Even though Schizophrenia Awareness Day is limited to May 24th, Canadians are exposed to education about schizophrenia all year long. Every time they read a gruesome news article about it, or have a difficult encounter with someone with an untreated psychosis, they receive confusing knowledge. It creates the kind of image of severe mental illnesses that crusaders against stigma would like them to forget.
In the absence of any kind of national public education campaign about psychotic disorders, and the sensible mental health policies that are needed to treat them, this grim form of education will continue. Concerned citizens can quickly cover the basics about schizophrenia by visiting the website of the U.S. National Institute of Mental Health.
Education about psychotic disorders, which afflict three per cent of the population, would certainly help the many families who are thrown into upheaval every year when their children begin to experience bizarre symptoms. This education could decrease the dangerous delays that often hinder people from connecting to the early psychosis intervention programs that exist in some parts of the country.

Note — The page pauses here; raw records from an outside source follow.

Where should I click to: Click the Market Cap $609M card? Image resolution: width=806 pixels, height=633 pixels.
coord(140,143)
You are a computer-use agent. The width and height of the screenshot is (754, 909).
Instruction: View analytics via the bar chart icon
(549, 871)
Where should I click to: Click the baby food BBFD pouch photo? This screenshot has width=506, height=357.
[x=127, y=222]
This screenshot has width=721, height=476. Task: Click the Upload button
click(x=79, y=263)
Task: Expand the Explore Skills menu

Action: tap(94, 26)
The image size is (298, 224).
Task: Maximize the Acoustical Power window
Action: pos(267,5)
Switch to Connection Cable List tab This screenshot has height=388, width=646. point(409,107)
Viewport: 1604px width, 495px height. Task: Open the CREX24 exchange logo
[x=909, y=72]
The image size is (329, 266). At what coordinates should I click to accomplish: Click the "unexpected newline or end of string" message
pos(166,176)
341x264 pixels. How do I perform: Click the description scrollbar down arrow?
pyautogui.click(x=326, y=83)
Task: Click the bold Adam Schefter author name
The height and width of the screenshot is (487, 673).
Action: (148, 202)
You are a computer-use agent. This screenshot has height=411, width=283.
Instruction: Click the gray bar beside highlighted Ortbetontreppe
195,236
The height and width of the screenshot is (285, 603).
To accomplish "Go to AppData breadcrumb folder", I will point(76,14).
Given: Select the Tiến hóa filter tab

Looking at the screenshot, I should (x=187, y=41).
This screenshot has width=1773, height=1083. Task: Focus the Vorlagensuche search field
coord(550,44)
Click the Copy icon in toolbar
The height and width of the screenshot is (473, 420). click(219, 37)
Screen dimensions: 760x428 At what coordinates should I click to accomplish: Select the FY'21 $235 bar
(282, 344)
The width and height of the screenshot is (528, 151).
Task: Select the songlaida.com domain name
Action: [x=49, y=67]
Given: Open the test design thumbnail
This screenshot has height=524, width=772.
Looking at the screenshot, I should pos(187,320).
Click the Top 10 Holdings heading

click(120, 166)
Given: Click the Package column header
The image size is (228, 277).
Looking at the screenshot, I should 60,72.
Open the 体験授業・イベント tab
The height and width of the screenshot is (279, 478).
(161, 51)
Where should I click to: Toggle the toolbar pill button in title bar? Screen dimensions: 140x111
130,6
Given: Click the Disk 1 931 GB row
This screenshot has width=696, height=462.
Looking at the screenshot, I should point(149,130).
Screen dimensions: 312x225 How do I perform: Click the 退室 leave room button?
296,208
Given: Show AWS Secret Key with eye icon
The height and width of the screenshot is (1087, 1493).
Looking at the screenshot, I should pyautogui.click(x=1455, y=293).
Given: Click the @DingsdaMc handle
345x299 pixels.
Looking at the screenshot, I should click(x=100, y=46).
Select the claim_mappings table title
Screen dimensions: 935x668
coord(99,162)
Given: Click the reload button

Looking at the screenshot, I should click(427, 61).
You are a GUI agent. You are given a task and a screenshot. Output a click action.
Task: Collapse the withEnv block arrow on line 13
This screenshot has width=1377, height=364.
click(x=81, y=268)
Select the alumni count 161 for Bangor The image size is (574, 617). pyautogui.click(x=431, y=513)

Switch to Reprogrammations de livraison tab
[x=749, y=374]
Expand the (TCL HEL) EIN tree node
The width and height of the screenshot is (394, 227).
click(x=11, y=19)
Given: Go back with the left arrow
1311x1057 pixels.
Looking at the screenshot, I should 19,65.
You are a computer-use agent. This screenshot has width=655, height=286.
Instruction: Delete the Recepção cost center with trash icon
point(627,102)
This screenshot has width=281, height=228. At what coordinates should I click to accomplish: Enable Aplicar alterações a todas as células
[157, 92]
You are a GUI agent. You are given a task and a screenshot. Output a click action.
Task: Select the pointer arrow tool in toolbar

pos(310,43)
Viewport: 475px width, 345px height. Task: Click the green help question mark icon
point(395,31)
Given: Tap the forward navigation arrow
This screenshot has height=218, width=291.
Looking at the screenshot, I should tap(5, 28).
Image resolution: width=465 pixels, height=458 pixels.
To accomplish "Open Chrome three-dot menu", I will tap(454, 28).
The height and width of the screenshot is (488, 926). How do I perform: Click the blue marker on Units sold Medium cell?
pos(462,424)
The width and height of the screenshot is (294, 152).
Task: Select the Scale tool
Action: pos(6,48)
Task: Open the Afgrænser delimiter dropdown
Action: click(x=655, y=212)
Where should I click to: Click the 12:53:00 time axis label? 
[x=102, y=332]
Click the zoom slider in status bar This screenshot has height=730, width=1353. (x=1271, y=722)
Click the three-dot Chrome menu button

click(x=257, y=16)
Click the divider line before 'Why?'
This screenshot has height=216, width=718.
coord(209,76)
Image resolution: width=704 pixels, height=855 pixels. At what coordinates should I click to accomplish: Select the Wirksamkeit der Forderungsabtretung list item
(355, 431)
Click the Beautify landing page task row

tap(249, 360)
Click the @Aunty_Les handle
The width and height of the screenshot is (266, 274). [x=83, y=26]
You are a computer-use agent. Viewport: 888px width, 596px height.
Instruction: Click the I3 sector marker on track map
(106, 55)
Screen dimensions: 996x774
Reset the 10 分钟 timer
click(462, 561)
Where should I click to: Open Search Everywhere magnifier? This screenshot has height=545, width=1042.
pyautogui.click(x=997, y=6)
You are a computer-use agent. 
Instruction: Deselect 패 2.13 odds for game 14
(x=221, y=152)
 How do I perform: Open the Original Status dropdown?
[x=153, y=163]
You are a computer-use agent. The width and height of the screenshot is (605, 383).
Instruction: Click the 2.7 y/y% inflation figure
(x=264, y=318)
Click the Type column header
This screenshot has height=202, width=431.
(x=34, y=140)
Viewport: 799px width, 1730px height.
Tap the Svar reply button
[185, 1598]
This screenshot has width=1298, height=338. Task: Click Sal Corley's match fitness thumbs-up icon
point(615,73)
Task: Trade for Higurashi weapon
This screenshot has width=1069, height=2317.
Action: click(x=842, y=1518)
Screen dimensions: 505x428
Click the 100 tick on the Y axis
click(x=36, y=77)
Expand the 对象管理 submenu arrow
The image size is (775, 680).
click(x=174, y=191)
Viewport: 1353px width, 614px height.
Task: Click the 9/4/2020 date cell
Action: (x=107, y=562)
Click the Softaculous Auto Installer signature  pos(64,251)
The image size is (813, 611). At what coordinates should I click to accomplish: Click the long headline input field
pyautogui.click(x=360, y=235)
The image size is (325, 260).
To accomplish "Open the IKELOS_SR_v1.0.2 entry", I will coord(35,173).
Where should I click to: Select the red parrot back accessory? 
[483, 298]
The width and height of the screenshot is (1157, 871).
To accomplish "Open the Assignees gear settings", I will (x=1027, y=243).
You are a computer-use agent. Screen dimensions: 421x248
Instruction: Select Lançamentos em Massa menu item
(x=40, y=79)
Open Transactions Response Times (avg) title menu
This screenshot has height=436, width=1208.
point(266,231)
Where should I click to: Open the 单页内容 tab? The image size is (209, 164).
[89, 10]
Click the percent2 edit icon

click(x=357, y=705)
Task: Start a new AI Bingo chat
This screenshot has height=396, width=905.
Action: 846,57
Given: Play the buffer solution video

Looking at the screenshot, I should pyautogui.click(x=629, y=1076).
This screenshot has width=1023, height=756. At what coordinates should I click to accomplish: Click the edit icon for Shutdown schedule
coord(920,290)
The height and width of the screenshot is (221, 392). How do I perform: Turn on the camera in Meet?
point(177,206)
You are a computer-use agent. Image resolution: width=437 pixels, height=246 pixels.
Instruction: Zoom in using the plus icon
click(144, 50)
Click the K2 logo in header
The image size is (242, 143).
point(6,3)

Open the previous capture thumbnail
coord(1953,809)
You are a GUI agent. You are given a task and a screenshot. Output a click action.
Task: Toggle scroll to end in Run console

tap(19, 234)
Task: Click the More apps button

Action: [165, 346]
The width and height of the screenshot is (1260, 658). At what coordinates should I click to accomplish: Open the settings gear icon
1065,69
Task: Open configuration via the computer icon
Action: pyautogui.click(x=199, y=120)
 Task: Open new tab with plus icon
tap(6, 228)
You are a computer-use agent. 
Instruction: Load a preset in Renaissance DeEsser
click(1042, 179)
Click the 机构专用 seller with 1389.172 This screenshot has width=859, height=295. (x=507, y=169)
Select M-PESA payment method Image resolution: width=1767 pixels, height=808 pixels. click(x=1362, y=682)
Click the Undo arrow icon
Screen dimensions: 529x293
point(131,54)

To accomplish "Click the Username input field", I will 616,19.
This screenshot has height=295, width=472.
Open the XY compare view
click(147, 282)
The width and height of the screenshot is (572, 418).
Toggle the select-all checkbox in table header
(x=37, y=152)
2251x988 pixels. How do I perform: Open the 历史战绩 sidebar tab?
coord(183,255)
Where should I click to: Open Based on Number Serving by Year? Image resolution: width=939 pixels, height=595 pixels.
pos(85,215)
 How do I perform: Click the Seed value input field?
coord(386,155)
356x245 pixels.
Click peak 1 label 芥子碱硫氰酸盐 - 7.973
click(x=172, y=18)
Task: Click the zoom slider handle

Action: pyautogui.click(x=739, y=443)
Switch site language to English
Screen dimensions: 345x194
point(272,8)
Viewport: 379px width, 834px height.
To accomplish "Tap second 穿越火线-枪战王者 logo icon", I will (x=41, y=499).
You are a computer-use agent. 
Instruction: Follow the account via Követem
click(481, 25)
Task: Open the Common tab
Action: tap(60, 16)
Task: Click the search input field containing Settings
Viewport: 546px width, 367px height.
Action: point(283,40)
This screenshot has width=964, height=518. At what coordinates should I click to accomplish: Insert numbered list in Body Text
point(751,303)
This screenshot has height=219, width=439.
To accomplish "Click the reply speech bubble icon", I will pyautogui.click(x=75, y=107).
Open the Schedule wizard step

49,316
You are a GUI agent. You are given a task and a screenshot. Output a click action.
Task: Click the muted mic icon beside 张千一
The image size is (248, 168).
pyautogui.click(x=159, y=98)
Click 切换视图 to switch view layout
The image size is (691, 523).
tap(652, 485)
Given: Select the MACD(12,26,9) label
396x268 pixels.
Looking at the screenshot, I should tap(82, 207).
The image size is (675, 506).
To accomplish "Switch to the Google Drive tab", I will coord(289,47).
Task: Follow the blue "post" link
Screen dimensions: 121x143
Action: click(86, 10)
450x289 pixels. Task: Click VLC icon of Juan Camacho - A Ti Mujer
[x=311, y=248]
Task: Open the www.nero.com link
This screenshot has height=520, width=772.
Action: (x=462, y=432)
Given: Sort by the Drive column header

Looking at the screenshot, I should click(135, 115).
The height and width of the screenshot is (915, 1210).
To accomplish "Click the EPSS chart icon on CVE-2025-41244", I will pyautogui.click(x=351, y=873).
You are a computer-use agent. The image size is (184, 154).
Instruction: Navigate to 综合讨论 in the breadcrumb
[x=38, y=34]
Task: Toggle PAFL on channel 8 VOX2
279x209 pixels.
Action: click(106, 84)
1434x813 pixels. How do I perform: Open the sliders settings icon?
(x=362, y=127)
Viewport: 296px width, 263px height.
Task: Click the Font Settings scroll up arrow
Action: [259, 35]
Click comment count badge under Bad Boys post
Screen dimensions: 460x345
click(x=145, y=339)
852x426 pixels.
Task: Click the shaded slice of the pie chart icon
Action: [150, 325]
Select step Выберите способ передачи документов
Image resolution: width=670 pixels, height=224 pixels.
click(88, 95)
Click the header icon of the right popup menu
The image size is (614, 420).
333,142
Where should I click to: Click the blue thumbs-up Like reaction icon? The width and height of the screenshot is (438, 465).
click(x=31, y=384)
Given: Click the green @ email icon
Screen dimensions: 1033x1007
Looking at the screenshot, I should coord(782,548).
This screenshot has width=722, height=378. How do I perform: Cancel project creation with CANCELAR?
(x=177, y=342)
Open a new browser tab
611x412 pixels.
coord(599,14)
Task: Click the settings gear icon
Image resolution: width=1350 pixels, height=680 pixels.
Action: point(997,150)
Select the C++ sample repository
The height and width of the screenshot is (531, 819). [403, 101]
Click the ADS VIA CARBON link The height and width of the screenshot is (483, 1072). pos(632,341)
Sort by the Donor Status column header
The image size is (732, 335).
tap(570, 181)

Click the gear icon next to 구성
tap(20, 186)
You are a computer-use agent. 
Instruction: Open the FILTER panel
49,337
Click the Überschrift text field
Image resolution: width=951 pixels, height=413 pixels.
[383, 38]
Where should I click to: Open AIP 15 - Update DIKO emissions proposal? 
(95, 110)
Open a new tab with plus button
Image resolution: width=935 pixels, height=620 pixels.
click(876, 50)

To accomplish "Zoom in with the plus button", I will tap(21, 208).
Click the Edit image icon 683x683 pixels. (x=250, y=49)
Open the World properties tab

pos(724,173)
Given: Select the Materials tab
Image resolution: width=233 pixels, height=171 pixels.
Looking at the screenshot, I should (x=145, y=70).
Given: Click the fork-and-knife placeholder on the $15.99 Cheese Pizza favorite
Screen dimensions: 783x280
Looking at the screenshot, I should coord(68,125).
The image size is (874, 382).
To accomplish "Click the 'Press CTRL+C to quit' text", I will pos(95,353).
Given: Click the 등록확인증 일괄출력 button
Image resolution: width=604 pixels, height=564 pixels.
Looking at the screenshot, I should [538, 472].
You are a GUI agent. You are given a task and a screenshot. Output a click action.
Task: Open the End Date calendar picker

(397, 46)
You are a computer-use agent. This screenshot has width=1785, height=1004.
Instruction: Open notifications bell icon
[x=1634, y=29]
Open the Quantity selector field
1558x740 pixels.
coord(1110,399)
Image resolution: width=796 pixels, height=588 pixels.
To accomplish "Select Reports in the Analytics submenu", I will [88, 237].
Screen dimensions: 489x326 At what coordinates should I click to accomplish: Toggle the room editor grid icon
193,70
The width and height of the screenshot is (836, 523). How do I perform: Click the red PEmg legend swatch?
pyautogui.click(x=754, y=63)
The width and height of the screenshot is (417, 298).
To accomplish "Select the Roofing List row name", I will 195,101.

Also valuable would be detailed first hand accounts of what it's like to live with schizophrenia. Until recently, these accounts have been hard to find in Canada. Now two Vancouver writers have written memoirs that let people intimately experience this agonizing brain disorder.
Sandra Yuen MacKay was one of the first people in Vancouver to share her personal story with schizophrenia over 10 years ago. Through the B.C. Schizophrenia Society's partnership education program, she has spoken to numerous groups of students. Vancouver Coastal Mental Health Services regularly employs her to sensitize new staff to the hard reality experienced by their clients. Her memoir, released last year, however, provides a much fuller picture of how a well-loved teenage girl can slip into psychotic chaos. Her book, My Schizophrenic Life, The Road to Recovery from Mental Illness, helps us understand why it can take years and multiple hospitalizations for someone to finally accept that she needs anti-psychotic medication to achieve stability.
Erin Hawkes, in her newly released memoir, When Quietness Came: A Neuroscientist's Journey Through Schizophrenia, also reveals the many years it took her to accept her need for medication. Her journey was made more difficult by the shifting array of psychiatrists who, with limited knowledge of Erin's history, kept changing her medication.
Following a psychiatrist's poor decision to lower her dose of her anti-psychotics, Erin reports that her returning voices tell her, "Pills, let them go....You are Ours...Quit them." Without medication, Erin returns to a delusional world where rats gnaw at her brain, and people on the streets appear to be decapitated or as ghostly versions of themselves.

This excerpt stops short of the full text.